Three Surprising Things in FinCEN's Notice of Public Rulemaking

FinCEN - the Financial Crimes Enforcement Network - recently announced its Advance Notice of Public Rulemaking (the "ANPRM") to implement the beneficial ownership reporting requirements of the Corporate Transparency Act of 2020 (the "CTA").

The ANPRM does not include a proposed regulation, but rather lists 48 separate questions on which FinCEN is inviting public comment. There are at least three questions in this list of 48 that are especially surprising.

No One Knows What "Substantial Control" Means

Question 3.c. of the ANPRM asks commenters to suggest a definition for the term "substantial control". Under the CTA, covered entities must disclose (a) persons who beneficially own 25% or more of the covered entity, and (b) persons who are in "substantial control" of the covered entity. Surprisingly, Congress did not define the term "substantial control" in the statute itself. (I say "surprisingly" because it ought to have been obvious to the drafters of the law that if the law is going to require disclosure of "a" and "b" it is going to be necessary to define "b".)

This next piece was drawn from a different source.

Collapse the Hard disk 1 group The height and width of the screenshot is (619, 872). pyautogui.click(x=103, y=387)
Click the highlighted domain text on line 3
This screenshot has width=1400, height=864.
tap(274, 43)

A likely source for the definition of "substantial control" is our securities laws. The regulations promulgated by the SEC under the Securities Act of 1933 define “control (including the terms controlling, controlled by and under common control with) [as] the possession, direct or indirect, of the power to direct or cause the direction of the management and policies of a person, whether through the ownership of voting securities, by contract, or otherwise.” SEC Rule 405, 17 CFR 230.405.

In practice, though, the SEC and securities lawyers have come to view as a "facts and circumstances" test, requiring parties to look at all the factors that might give one person "control" over an issuer of securities. Factors can include (i) whether a person is an officer or director of the issuer, (ii) whether a person has the power to veto certain corporate actions, (iii) whether a person is a member of a "control group" that, collectively, has the power to control the management of the issuer, and (iv) the level of ownership that a person has, with 10% ownership representing a "red flag" that signals the potential for control. Because these facts and circumstances require the exercise of discretion, practitioners owner simplify these factors into a 10% ownership test, and simply presume that control is at issue for any person who owns 10% of more of an issuer's stock. This presumption also aligns neatly with other SEC rules (such as reporting requirements under the Securities and Exchange Act of 1934 and proxy rules) that relate to persons owning 10% or more.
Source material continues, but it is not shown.